4. Eine soziale Beziehung kann ganz vorübergehenden Charakters sein oder aber auf Dauer, d.h. derart eingestellt sein: daß die Chance einer kontinuierlichen Wiederkehr eines sinnentsprechenden (d.h. dafür geltenden und demgemäß erwarteten) Verhaltens besteht. Nur das Vorliegen dieser Chance: – der mehr oder minder großen Wahrscheinlichkeit also, daß ein sinnentsprechendes Handeln stattfindet, und nichts darüber hinaus – bedeutet der »Bestand« der sozialen Beziehung, was zur Vermeidung falscher Vorstellungen stets gegenwärtig zu halten ist. Daß eine »Freundschaft« oder daß ein »Staat« besteht oder bestand, bedeutet also ausschließlich und allein: wir (die Betrachtenden) urteilen, daß eine Chance vorliegt oder vorlag: daß auf Grund einer bestimmt gearteten Einstellung bestimmter Menschen in einer einem durchschnittlich gemeinten Sinn nach angebbaren Art gehandelt wird, und sonst gar nichts (vgl. Nr. 2 a. E.). Die für die juristische Betrachtung unvermeidliche Alternative: daß ein Rechtssatz bestimmten Sinnes entweder (im Rechtssinn) gelte oder nicht, ein Rechtsverhältnis entweder bestehe oder nicht, gilt für die soziologische Betrachtung also nicht.
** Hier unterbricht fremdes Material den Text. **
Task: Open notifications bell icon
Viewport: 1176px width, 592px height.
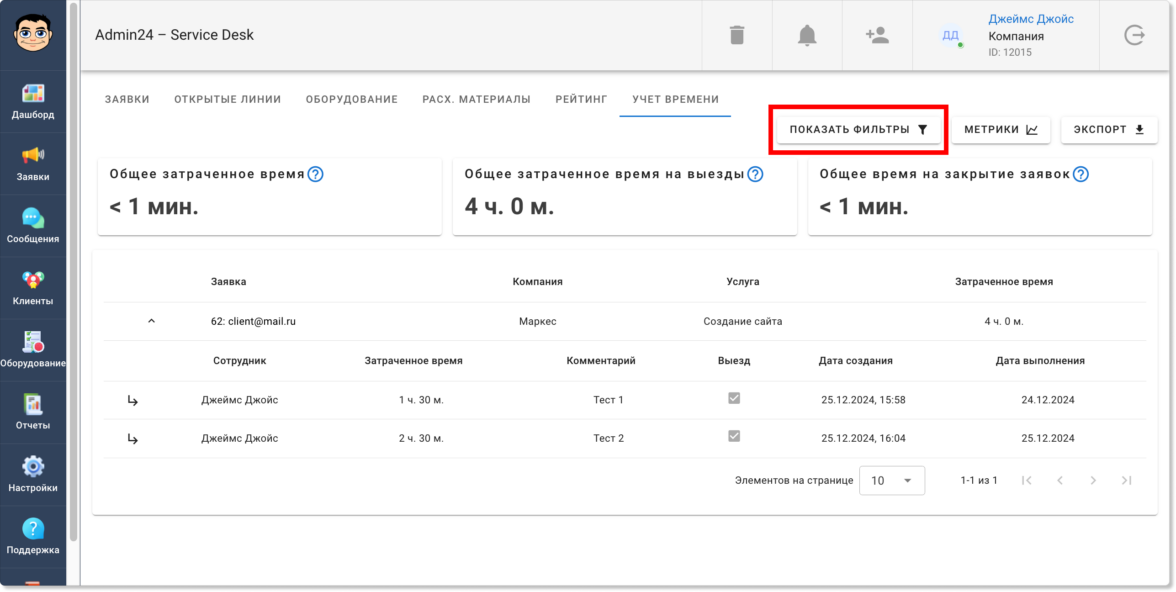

5. Der Sinngehalt einer sozialen Beziehung kann wechseln: – z.B. eine politische Beziehung aus Solidarität in Interessenkollision umschlagen. Es ist dann nur eine Frage der terminologischen Zweckmäßigkeit und des Maßes von Kontinuität [in] der Wandlung, ob man in solchen Fällen sagt: daß eine »neue« Beziehung gestiftet sei, oder: daß die fortbestehende alte einen neuen »Sinngehalt« erhalten habe. Auch kann der Sinngehalt zum Teil perennierend, zum Teil wandelbar sein.

6. Der Sinngehalt, welcher eine soziale Beziehung perennierend konstituiert, kann in »Maximen« formulierbar sein, deren durchschnittliche oder sinnhaft annähernde Innehaltung die Beteiligten von dem oder den Partnern erwarten und an denen sie ihrerseits (durchschnittlich und annähernd) ihr Handeln orientieren. Je rationaler – zweckrationaler oder wertrationaler – orientiert das betreffende Handeln seinem allgemeinen Charakter nach ist, desto mehr ist dies der Fall. Bei einer erotischen oder überhaupt affektuellen (z.B. einer »Pietäts«-) Beziehung ist die Möglichkeit einer rationalen Formulierung des gemeinten Sinngehalts z.B. naturgemäß weit geringer als etwa bei einem geschäftlichen Kontraktverhältnis.

7. Der Sinngehalt einer sozialen Beziehung kann durch gegenseitige Zusage vereinbart sein. Dies bedeutet: daß die daran Beteiligten für ihr künftiges Verhalten (sei es zueinander, sei es sonst) Versprechungen machen. Jeder daran Beteiligte zählt dann – soweit er rational erwägt – zunächst (mit verschiedener Sicherheit) normalerweise darauf, daß der andre sein Handeln an einem von ihm (dem Handelnden) selbst verstandenen Sinn der Vereinbarung orientieren werde. Er orientiert sein eignes Handeln teils zweckrational (je nachdem mehr oder minder sinnhaft »loyal«) an dieser Erwartung, teils wertrational an der »Pflicht«, auch seinerseits die eingegangene Vereinbarung dem von ihm gemeinten Sinn gemäß zu »halten«. Soviel hier vorweg5).